Passage shown »

##############################

54 Downloads Updated 3 months ago
I’ve uploaded additional quantizations of the deepseek-r1-qwen-distill:1.5b, all pulled from Unsloth’s DynamicQuant2.0 page on hf, which offer superior accuracy while maintaining efficiency. The default is the Q4_K_M, but there’s also Q3_K_XL, IQ4_XS, Q4_K_XL, and Q5_K_M
DeepSeek-R1-Distill-Qwen-1.5B is a powerful 1.5B parameter language model distilled from DeepSeek-R1, specifically designed to deliver exceptional reasoning capabilities in a compact form factor. This model is based on the Qwen architecture and has been optimized for deployment in resource-constrained environments while maintaining impressive performance.
DeepSeek-R1-Distill-Qwen-1.5B is part of the DeepSeek-R1 family of models, which were developed through large-scale reinforcement learning. The DeepSeek-R1 series represents a significant advancement in reasoning capabilities for language models:
Innovative Training Approach: The original DeepSeek-R1 models were trained via large-scale reinforcement learning, with DeepSeek-R1-Zero being trained without supervised fine-tuning as a preliminary step.
Distillation Process: The reasoning patterns from the larger DeepSeek-R1 model (which has 671B total parameters) were distilled into this more compact 1.5B parameter model, demonstrating that smaller models can inherit powerful reasoning capabilities from larger ones.
Performance: The distilled models perform exceptionally well on benchmarks, with the larger variants in the family achieving performance comparable to models like OpenAI-o1 across math, code, and reasoning tasks.
This model is ideal for applications requiring strong reasoning capabilities in resource-constrained environments, offering an excellent balance between model size and performance.

##############################

Your objective »
Answer from the model page:
1. Which quantization is the default?
2. How many total parameters does the larger DeepSeek-R1 model have?
3. Which model was trained without supervised fine-tuning as a preliminary step?
The entries that come next are separate from the model page.

Raw data »
##############################

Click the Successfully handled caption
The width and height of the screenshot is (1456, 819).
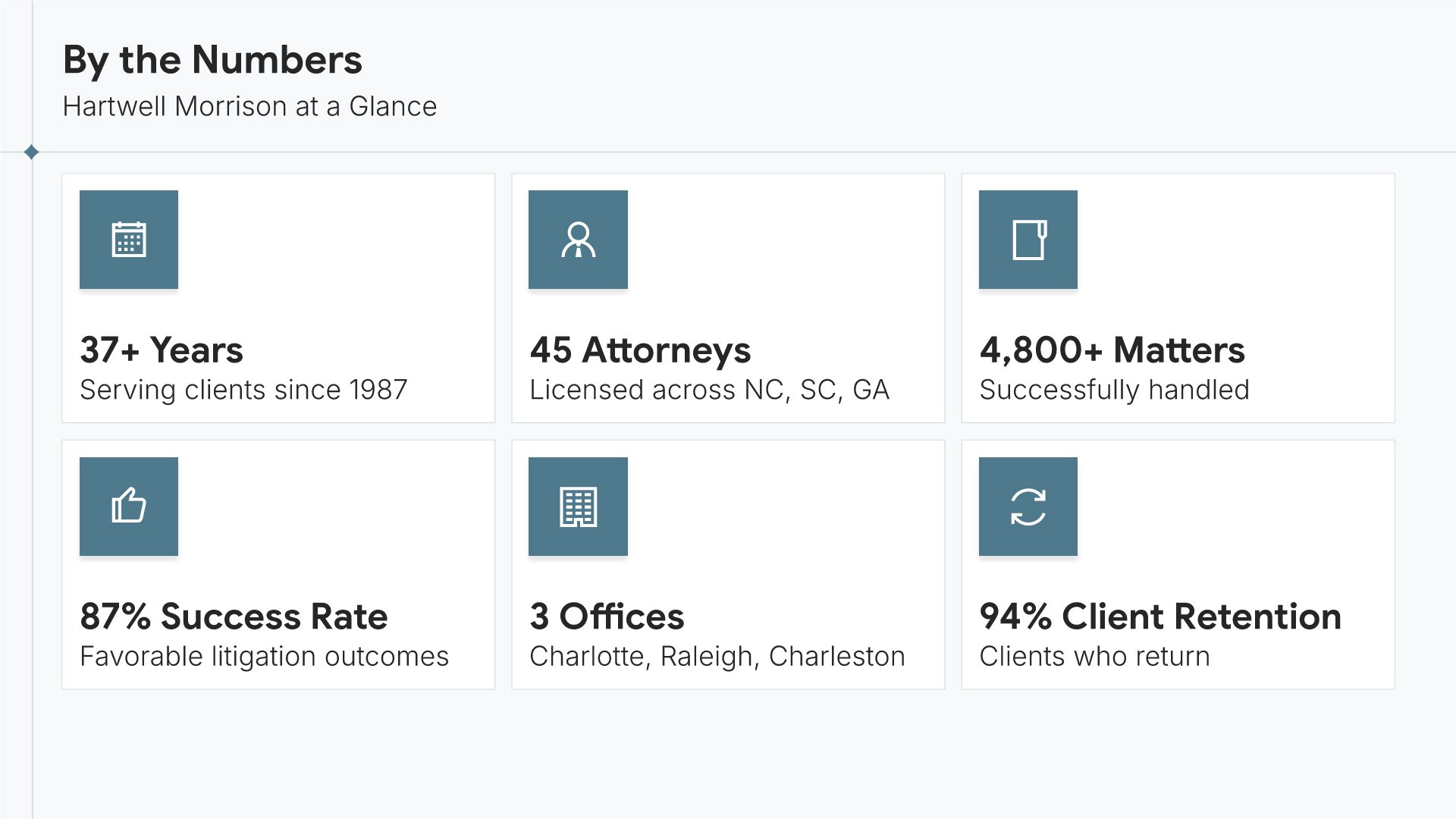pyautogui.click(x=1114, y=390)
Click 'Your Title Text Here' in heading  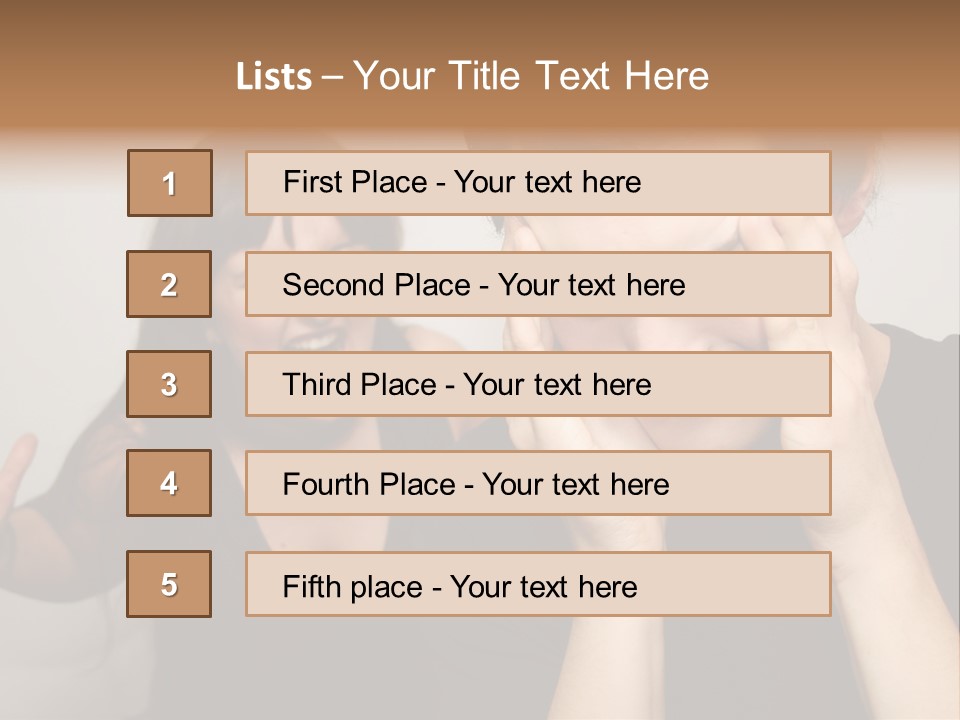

##############################

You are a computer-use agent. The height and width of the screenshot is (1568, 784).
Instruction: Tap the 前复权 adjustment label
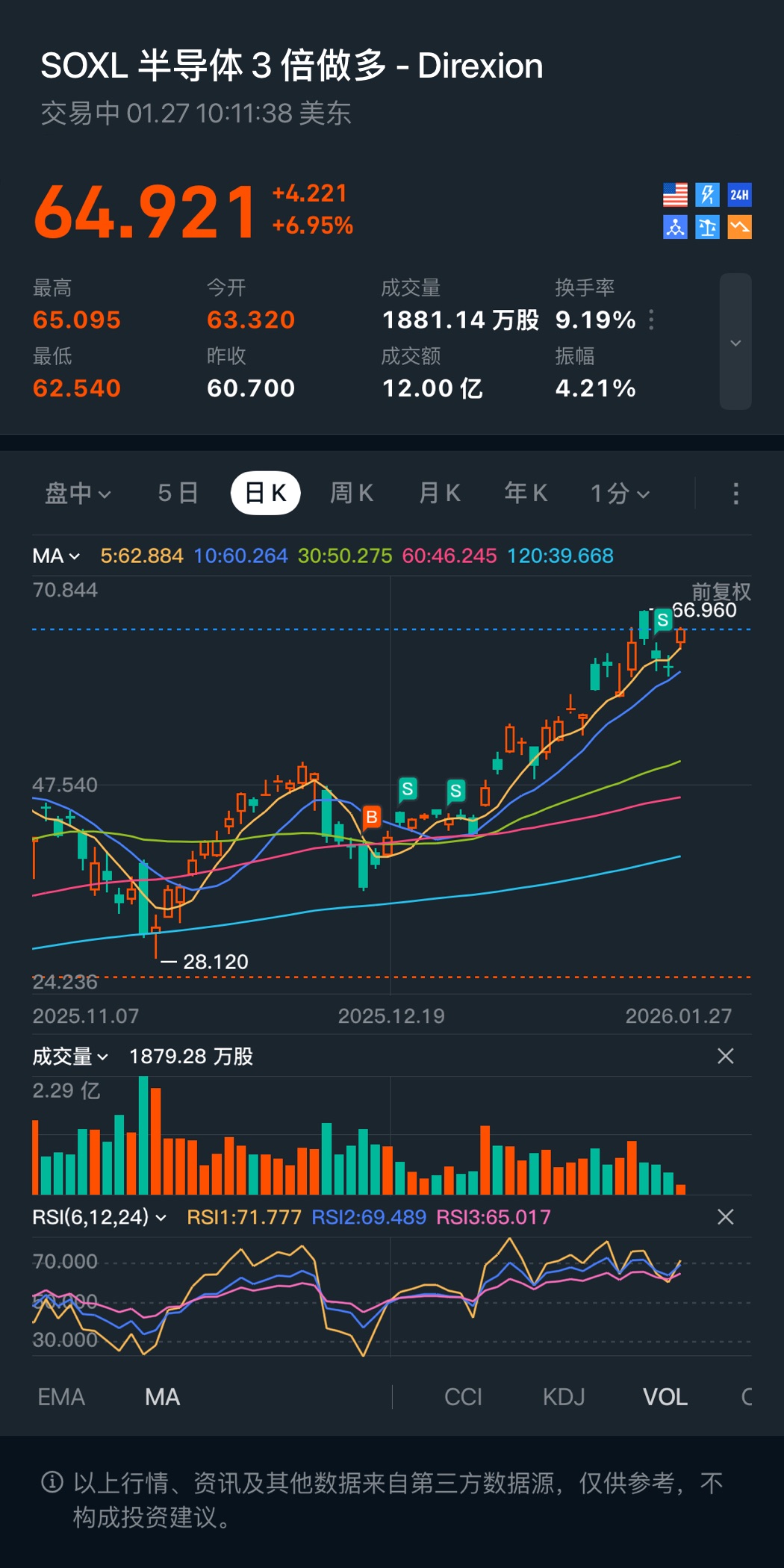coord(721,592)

##############################

Exercise response »
1. Q4_K_M
2. 671B
3. DeepSeek-R1-Zero